The delayed reaction can hinder deduction of the triggering allergen which will need avoidance or removal if possible from the garden context. The symptoms of ACD or any active dermatitis are mostly treated with emollient creams. Often ACD sufferers are prescribed topical steroids and Topical or oral antibiotics for any secondary infection arising. In severe cases oral steroids or immunosuppressive medications are employed.
First response: Wash with clean water to remove any residue allergen, follow with a lavender or rosemary herbal rinse to lessen irritation and swelling and to ward off any secondary infection via their antimicrobial activity. Apply Aloe Vera gel or strawberry pulp to cool and soothe the flared skin or a cooled Mugwort (Artemisia Vulgaris) infusion if particularly itchy. Allow irritated skin to breathe for a day, if not beginning to subside thereafter, or if this is not the first time an ACD incident occurred then commence longer term treatment.

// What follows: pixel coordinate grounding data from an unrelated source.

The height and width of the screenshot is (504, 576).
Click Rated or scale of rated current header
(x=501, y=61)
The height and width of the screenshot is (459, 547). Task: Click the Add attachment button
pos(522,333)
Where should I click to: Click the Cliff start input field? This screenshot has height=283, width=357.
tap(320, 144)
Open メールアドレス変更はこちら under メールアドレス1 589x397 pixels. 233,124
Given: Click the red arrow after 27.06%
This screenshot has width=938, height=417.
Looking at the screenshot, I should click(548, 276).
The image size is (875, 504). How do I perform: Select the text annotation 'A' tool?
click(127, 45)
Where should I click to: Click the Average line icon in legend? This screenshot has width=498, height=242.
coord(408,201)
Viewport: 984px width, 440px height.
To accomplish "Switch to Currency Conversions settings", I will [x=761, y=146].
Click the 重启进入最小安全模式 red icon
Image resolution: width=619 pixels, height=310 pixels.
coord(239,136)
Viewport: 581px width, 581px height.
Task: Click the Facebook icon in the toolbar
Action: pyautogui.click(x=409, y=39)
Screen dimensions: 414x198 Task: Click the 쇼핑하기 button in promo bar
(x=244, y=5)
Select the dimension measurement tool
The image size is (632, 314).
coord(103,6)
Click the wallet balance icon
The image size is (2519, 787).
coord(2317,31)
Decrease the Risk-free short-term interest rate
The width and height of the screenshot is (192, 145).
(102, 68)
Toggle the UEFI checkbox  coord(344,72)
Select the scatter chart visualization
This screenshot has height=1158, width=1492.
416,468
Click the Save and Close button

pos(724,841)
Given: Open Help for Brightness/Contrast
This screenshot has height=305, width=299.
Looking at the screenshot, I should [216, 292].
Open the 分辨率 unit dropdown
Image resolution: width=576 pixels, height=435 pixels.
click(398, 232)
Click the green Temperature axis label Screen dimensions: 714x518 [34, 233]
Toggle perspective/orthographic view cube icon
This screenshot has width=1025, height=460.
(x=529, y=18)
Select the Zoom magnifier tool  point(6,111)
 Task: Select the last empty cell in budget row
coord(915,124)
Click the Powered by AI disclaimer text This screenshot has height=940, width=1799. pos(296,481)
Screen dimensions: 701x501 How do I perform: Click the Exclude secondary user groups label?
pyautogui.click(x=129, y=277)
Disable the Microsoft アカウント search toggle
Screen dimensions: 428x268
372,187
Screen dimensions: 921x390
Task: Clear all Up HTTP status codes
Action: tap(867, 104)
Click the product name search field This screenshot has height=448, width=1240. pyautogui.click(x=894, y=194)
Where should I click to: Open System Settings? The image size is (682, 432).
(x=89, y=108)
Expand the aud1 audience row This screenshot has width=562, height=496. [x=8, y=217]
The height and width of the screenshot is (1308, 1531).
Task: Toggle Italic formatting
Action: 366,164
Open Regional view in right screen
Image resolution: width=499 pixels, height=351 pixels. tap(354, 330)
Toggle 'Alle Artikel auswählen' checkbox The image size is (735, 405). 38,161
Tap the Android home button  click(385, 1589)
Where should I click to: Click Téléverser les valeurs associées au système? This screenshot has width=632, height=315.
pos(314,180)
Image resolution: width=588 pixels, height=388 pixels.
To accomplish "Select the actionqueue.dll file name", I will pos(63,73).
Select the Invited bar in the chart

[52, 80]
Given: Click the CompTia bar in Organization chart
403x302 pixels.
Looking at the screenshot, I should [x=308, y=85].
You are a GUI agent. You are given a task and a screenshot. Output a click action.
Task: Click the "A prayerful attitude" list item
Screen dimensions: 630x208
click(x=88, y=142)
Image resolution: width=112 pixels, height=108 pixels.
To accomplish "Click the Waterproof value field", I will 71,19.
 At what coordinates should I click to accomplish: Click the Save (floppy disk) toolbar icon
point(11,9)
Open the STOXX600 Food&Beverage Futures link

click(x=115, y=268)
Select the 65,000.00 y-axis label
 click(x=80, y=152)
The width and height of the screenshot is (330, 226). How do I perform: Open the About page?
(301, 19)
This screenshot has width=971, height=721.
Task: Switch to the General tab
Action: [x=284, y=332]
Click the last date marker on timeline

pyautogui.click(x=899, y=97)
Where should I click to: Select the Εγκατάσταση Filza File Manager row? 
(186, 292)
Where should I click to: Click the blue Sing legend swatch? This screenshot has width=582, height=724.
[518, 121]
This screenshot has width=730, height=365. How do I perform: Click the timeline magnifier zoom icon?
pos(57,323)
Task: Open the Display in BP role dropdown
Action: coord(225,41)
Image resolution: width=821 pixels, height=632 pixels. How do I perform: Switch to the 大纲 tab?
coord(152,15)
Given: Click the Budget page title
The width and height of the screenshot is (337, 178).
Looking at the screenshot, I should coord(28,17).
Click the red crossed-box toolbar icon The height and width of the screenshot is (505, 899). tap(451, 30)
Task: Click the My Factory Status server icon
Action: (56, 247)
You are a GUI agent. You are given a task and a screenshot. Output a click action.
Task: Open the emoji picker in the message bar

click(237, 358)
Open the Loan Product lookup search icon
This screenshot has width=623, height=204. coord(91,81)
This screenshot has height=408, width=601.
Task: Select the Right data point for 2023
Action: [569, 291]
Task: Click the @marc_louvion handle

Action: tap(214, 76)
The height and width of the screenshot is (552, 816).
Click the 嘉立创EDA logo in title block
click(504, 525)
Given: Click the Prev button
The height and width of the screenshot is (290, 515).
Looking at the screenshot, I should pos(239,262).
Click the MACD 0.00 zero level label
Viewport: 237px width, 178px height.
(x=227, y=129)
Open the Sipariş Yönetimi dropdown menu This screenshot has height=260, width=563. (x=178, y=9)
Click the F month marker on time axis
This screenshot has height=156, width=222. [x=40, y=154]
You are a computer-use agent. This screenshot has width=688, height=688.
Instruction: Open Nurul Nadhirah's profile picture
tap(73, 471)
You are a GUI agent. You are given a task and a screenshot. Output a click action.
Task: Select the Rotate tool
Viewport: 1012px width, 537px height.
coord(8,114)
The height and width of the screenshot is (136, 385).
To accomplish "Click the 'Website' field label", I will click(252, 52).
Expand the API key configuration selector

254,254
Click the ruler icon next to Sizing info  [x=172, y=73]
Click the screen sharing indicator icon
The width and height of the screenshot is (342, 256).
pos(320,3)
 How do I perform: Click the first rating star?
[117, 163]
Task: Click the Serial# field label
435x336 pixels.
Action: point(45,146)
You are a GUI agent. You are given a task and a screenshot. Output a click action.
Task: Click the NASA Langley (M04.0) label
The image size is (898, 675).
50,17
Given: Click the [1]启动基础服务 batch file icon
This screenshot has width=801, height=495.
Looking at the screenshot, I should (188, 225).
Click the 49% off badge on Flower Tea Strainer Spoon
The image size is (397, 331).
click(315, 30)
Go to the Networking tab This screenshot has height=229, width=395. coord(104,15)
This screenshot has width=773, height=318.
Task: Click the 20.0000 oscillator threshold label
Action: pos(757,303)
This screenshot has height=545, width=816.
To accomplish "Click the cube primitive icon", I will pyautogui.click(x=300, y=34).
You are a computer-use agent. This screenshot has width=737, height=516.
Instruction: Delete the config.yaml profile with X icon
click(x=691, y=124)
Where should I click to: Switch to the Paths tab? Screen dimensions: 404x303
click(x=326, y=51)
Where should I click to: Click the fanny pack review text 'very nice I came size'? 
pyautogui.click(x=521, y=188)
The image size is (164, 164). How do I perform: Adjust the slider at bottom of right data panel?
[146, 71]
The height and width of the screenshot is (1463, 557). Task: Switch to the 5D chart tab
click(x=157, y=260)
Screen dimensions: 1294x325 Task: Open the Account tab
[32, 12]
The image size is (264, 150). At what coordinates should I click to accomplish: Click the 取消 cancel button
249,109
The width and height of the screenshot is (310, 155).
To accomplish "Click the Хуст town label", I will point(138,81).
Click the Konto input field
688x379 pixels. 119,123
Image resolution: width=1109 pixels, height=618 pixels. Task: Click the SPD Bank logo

For longer term treatment: Make and apply a calendula and chickweed emollient or salve. Calendula (Calendula Officinalis) renowned for its skin healing abilities actually stimulates cellular regeneration, coupled with its anti-inflammatory, antifungal, antibacterial and antiseptic properties it address both initial flare up and potential secondary infection. Chickweed (Stellaria Media) is a weed with a purpose and actually soothes rashes and skin irritations via its natural anti-inflammatory and demulcent properties.